Most Common Food and Nutrition Myths During Breastfeeding

    breastfeeding By: Rachel Neifeld, RD, CDN
     
    Myth: Alcohol is still off-limits.
    Fact: New moms have the go-ahead to pop the cork off that celebratory champagne once the baby is born. The key to drinking alcohol during breastfeeding is to control portion size and have the correct timing. Waiting two hours to breastfeed after having a serving of the alcohol will essentially prevent its transfer into breast milk. This is the amount of time it takes for the body to metabolize and excrete alcohol so that none passes to the baby.

    As it is necessary to feed frequently- every three hours- in the beginning stages of breastfeeding, if a woman would like to consume an alcoholic beverage it’s a good idea to consume it directing after a breastfeeding session. This will ensure that a full two hours has passed before the baby needs to be fed again.

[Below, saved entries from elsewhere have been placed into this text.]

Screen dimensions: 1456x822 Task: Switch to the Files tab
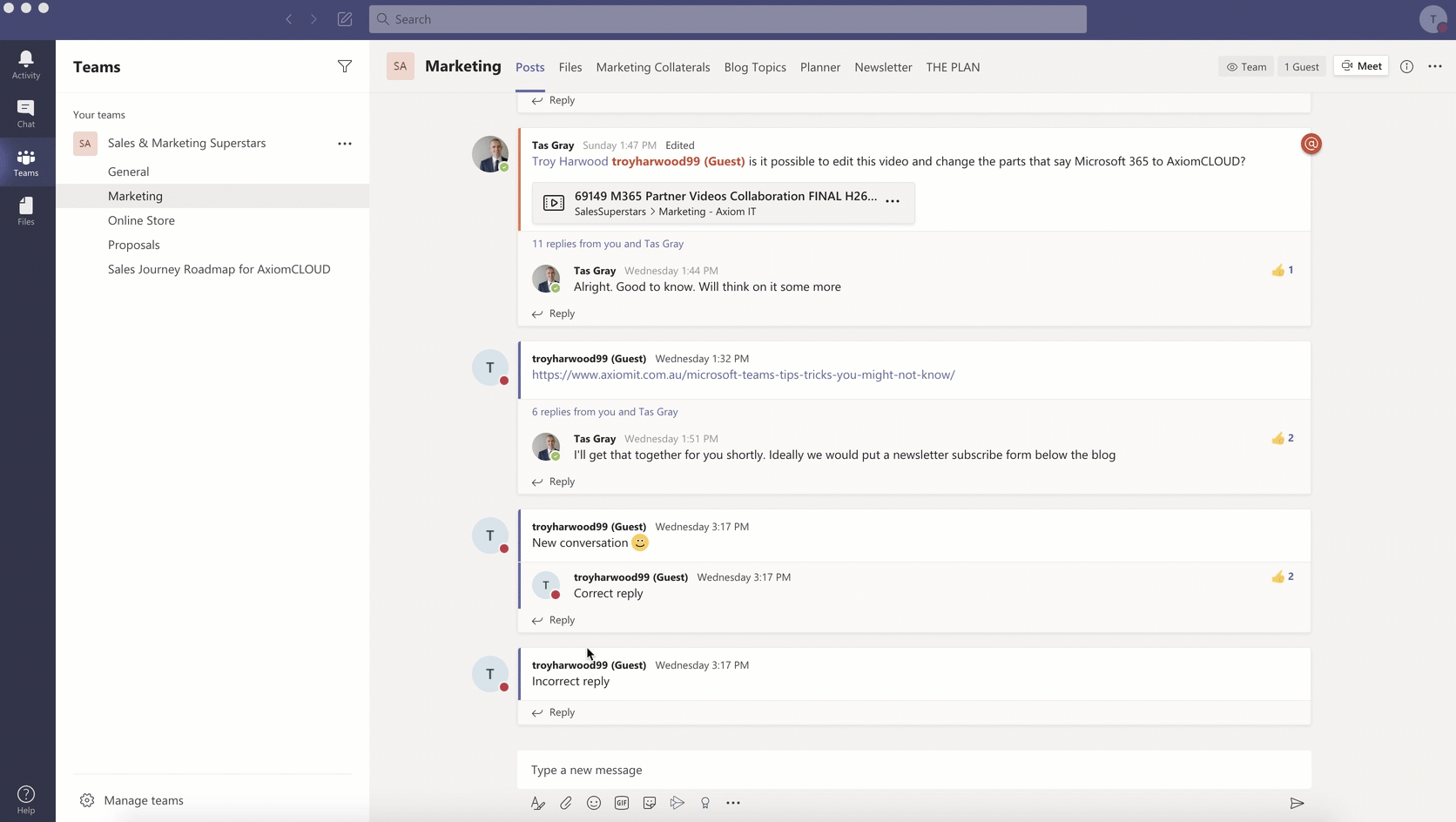click(x=570, y=66)
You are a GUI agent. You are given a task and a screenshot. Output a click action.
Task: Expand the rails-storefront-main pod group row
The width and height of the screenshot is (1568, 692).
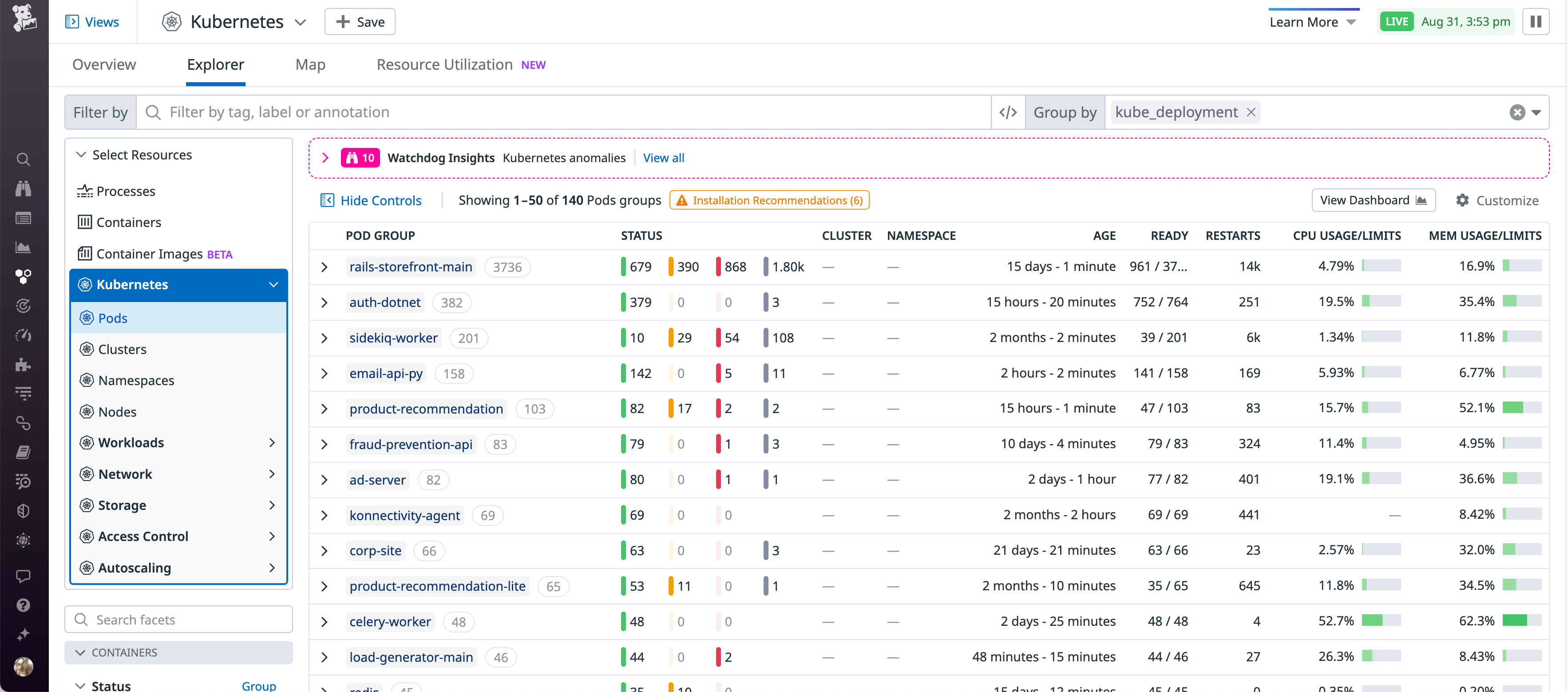tap(325, 266)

    One serving of alcohol is equal to one 12 ounce beer, a 5 ounce glass of wine, or 1.5 ounces of liquor. 

    Myth: I should return to eating the same amount of food as before I was pregnant so I can lose the baby weight.
    Fact: False! Breastfeeding women should actually be consuming slightly more calories than when pregnant. The amount of energy needed to support lactation is equal to about 500 calories a day (versus the 200-300 extra calories needed during pregnancy) so the baby weight will still come off even when these extra “breastfeeding” calories are consumed. Try to consume an extra two healthy snacks a day each containing about 250 calories. Keep these easy-to-eat foods within reach of where you’ll be breastfeeding. Examples of healthy snacks include trail mix, bananas, nuts, yogurt, string cheese, and crackers.

    Fact: I should stay away from nuts, as they may lead to an allergy
    Myth: When it comes to potential food allergens, there is no reason to avoid specific foods unless the mother herself has an intolerance or allergy to the food or if there is a strong family history of a food allergy. The latest research shows that it is actually beneficial to expose the baby to nuts during pregnancy and breastfeeding. If a baby is exposed early on when his or her immune system is developing, the food will be recognized as “safe” for the body and will therefore not be attacked in the form of an allergic reaction when the child is exposed to peanuts or tree nuts later in life.

    Myth: I still need to avoid sushi and unpasteurized dairy.
    Fact: The cravings for spicy salmon rolls and Nova Scotia lox become intensified for many women as they near their due dates, so it comes as a relief when raw fish and unpasteurized dairy products are safe to consume during breastfeeding. During pregnancy, the immune system is weakened and women are at higher risk of food-borne illnesses including listeria and salmonellosis. This is no longer the case during breastfeeding, though it is important to continue to limit mercury intake from larger fish such as tilefish, king mackerel, shark, and white albacore tuna. If high mercury fish are consumed, limit intake to no more than one serving per week.

    Myth: I should still limit coffee to more than one cup a day.
    Fact: Coffee-lovers rejoice! That morning cup of java is now welcome back into a breastfeeding woman’s daily routine. If fact, a few cups of coffee can be safely consumed each day as long as other sources of caffeine such as those found in tea, chocolate, soda, yogurt, and ice cream are being monitored as well. The key is moderation, so if a “tall” Starbucks coffee, which has 375 mg of caffeine, is consumed it may be a good idea to swap coffee ice cream for another flavor at dessert, or make that afternoon cup of tea decaf. Similar to alcohol, it may be a good idea to consume caffeine directly after a breastfeeding session so that two full hours can pass before breastfeeding again, thus decreasing the chance that some of the substance will pass through breast milk.